━━━━━ Приведённый отрывок ━━━━━

Короче, ехал-ехал и оказался в Алма-Ате. Пошел там в физкультурный техникум, а у меня только студенческий билет, паспорт в Минске остался. Директор давай расспрашивать, у кого я учился, и здесь такое совпадение: оказывается, он заканчивал Ленинградский институт физкультуры вместе с моим тренером Леонидом Маматом.

— Мамат — фигура практически легендарная.
— Он был отличным спортсменом, рекордсменом Союза в плавании с гранатой. Сам родом из Ростова, характер авантюристический. Помню, после присоединения Западной Белоруссии к нам в институт поступил боксер — довольно известный, простите, забыл фамилию за давностью лет. Так вот решили организовать с ним товарищеский матч — и Мамат отважился биться. Сам он никогда боксом не занимался, владел приемами самбо, но для поединка на ринге этого, конечно, было маловато.
Так они и дрались: тот технично, классно, а Мамат как хулиган на улице. Ясное дело, тренер наш получил так, что мало не показалось. Нам, зрителям, уж точно. Но это говорило о характере Мамата. Зная, что, скорее всего, проиграет, все равно лез в драку. Он был потом командиром партизанского отряда в Логойском районе, воевал отважно, спуску врагу не давал. За ним немцы охотились персонально, и, кажется, его кто-то потом предал. В общем, не дожил он до победы.
Директор алма-атинского техникума взял к себе, и я уже на первых соревнованиях стал рекордсменом Казахстана. Когда получил документы об утере паспорта, сразу направили в военное училище — в Чарджоу, в Туркмению. Училище кавалерийское, лошадей забрали у крестьян. Понятно, что тем кормить их было нечем, поэтому все наши лошадки были дохлыми, кожа да кости. Шел 1941 год, тогда еще думали, что можно конницей воевать, как в гражданскую.
На медкомиссии меня бракуют из-за зрения — правый глаз 0,2. Отправляют обратно в Алма-Ату, оттуда мобилизуют на работу в Гурьев. Не успел я там поработать, снова забирают в армию. Попадаю в 258-ю стрелковую дивизию, 999-й стрелковый полк. Вначале отправили под Воронеж, но затем ситуация изменилась, и нас бросили на Сталинград.
Немцы разбомбили железную дорогу. В город мы шли пешком и несли все снаряжение и боеприпасы на себе. Я имел противотанковое ружье, как и вся наша рота, находящаяся в резерве полка. С этими ружьями мы должны были останавливать танки противника. За четыре месяца, которые пробыл под Сталинградом, нашу роту обновляли два раза. Из 120 человек в живых осталось четверо.

━━━━━

## Вопросы
(1) Назовите все виды спорта, которые упоминаются в отрывке.
(2) Перепишите из отрывка текст от «Короче, ехал-ехал и» до «конечно, было маловато.».

━━━━━ Показанные строки ━━━━━

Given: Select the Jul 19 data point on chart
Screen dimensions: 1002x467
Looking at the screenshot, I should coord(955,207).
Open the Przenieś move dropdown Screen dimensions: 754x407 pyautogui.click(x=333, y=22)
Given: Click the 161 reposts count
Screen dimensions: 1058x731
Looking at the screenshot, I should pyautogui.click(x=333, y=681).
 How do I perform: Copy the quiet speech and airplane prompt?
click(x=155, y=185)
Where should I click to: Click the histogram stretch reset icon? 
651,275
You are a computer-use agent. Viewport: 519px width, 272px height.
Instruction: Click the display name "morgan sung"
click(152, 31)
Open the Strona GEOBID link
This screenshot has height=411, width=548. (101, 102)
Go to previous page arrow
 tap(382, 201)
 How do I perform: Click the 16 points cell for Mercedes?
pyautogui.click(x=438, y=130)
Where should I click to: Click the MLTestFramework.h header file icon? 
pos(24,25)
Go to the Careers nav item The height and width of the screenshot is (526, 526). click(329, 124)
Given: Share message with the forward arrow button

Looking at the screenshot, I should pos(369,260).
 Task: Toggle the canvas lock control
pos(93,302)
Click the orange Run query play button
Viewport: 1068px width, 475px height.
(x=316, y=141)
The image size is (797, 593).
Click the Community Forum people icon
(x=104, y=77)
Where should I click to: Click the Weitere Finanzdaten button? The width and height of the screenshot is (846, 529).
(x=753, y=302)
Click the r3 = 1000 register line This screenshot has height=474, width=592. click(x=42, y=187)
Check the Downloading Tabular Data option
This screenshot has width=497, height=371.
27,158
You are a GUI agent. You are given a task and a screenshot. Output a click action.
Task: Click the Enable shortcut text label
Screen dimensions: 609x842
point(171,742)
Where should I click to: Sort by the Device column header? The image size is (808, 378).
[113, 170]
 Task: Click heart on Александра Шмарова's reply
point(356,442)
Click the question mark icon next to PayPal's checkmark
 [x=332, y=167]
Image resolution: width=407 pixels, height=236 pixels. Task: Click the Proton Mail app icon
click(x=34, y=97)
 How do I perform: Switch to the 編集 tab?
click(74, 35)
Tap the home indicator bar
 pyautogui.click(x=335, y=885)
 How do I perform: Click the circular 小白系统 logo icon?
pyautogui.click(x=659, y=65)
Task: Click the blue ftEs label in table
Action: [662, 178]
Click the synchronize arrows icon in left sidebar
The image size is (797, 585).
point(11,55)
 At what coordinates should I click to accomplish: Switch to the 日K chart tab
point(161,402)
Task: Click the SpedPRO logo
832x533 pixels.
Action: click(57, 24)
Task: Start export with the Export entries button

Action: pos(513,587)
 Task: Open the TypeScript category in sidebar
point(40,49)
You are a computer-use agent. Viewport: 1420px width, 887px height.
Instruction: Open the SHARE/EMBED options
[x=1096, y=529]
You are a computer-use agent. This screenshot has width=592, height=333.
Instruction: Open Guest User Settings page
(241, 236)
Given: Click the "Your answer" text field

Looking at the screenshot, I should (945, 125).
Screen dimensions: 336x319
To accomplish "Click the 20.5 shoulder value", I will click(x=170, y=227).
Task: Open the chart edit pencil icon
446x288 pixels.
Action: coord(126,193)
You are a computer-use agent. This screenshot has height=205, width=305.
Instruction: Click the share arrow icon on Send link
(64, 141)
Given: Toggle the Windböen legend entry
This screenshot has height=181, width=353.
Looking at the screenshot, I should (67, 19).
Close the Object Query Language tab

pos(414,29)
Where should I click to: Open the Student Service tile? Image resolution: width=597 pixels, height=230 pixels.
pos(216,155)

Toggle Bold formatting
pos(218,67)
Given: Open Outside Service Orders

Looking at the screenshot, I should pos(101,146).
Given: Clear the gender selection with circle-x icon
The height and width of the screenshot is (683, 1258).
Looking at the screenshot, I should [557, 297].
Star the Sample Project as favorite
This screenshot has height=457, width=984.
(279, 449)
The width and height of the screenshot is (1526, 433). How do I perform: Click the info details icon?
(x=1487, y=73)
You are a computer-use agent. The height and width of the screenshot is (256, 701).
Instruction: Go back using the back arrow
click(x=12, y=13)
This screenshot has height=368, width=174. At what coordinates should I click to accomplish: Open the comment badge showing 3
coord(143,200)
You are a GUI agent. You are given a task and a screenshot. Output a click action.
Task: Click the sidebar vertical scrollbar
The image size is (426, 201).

━━━━━

## Ответы
(1) Плавание с гранатой, бокс, самбо.

(2)
Короче, ехал-ехал и оказался в Алма-Ате. Пошел там в физкультурный техникум, а у меня только студенческий билет, паспорт в Минске остался. Директор давай расспрашивать, у кого я учился, и здесь такое совпадение: оказывается, он заканчивал Ленинградский институт физкультуры вместе с моим тренером Леонидом Маматом.

— Мамат — фигура практически легендарная.
— Он был отличным спортсменом, рекордсменом Союза в плавании с гранатой. Сам родом из Ростова, характер авантюристический. Помню, после присоединения Западной Белоруссии к нам в институт поступил боксер — довольно известный, простите, забыл фамилию за давностью лет. Так вот решили организовать с ним товарищеский матч — и Мамат отважился биться. Сам он никогда боксом не занимался, владел приемами самбо, но для поединка на ринге этого, конечно, было маловато.